DATA FOR ANALYSIS
= Beginning of Section =

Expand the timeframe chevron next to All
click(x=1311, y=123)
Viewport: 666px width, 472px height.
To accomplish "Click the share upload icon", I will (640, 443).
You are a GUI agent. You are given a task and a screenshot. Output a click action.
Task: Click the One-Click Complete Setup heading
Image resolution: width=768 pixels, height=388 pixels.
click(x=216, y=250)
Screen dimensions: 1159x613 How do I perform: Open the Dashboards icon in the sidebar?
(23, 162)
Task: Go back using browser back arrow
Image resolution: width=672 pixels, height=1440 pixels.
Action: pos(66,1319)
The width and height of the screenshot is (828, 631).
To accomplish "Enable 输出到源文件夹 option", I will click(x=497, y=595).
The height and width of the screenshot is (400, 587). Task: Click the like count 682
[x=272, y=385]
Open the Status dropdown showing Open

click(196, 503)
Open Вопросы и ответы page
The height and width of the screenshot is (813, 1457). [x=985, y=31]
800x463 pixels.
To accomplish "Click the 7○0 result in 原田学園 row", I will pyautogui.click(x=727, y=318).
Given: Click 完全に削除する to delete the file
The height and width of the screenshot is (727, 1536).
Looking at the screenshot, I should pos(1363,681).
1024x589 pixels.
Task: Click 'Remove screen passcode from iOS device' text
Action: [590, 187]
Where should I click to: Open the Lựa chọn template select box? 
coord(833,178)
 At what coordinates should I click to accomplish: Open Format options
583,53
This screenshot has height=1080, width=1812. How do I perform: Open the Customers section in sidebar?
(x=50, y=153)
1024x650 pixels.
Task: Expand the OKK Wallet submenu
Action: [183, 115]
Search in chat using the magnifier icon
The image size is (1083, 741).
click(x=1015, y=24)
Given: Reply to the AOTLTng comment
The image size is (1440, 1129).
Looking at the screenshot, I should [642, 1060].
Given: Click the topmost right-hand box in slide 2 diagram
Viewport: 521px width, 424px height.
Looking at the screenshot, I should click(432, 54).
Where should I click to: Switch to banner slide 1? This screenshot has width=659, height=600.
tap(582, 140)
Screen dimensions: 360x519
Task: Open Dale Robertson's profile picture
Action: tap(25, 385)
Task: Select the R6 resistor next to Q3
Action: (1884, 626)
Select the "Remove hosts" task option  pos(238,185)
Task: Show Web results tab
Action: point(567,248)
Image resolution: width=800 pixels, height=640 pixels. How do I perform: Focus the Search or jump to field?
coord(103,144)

= End of Section =

WORK ORDER
Repeat the listing above exactly, every line of it.

ANSWER SPACE
Expand the timeframe chevron next to All
click(x=1311, y=123)
Viewport: 666px width, 472px height.
To accomplish "Click the share upload icon", I will (640, 443).
You are a GUI agent. You are given a task and a screenshot. Output a click action.
Task: Click the One-Click Complete Setup heading
Image resolution: width=768 pixels, height=388 pixels.
click(x=216, y=250)
Screen dimensions: 1159x613 How do I perform: Open the Dashboards icon in the sidebar?
(23, 162)
Task: Go back using browser back arrow
Image resolution: width=672 pixels, height=1440 pixels.
Action: pos(66,1319)
The width and height of the screenshot is (828, 631).
To accomplish "Enable 输出到源文件夹 option", I will click(x=497, y=595).
The height and width of the screenshot is (400, 587). Task: Click the like count 682
[x=272, y=385]
Open the Status dropdown showing Open

click(196, 503)
Open Вопросы и ответы page
The height and width of the screenshot is (813, 1457). [x=985, y=31]
800x463 pixels.
To accomplish "Click the 7○0 result in 原田学園 row", I will pyautogui.click(x=727, y=318).
Given: Click 完全に削除する to delete the file
The height and width of the screenshot is (727, 1536).
Looking at the screenshot, I should pos(1363,681).
1024x589 pixels.
Task: Click 'Remove screen passcode from iOS device' text
Action: [590, 187]
Where should I click to: Open the Lựa chọn template select box? 
coord(833,178)
 At what coordinates should I click to accomplish: Open Format options
583,53
This screenshot has height=1080, width=1812. How do I perform: Open the Customers section in sidebar?
(x=50, y=153)
1024x650 pixels.
Task: Expand the OKK Wallet submenu
Action: [183, 115]
Search in chat using the magnifier icon
The image size is (1083, 741).
click(x=1015, y=24)
Given: Reply to the AOTLTng comment
The image size is (1440, 1129).
Looking at the screenshot, I should [642, 1060].
Given: Click the topmost right-hand box in slide 2 diagram
Viewport: 521px width, 424px height.
Looking at the screenshot, I should click(432, 54).
Where should I click to: Switch to banner slide 1? This screenshot has width=659, height=600.
tap(582, 140)
Screen dimensions: 360x519
Task: Open Dale Robertson's profile picture
Action: tap(25, 385)
Task: Select the R6 resistor next to Q3
Action: (1884, 626)
Select the "Remove hosts" task option  pos(238,185)
Task: Show Web results tab
Action: point(567,248)
Image resolution: width=800 pixels, height=640 pixels. How do I perform: Focus the Search or jump to field?
coord(103,144)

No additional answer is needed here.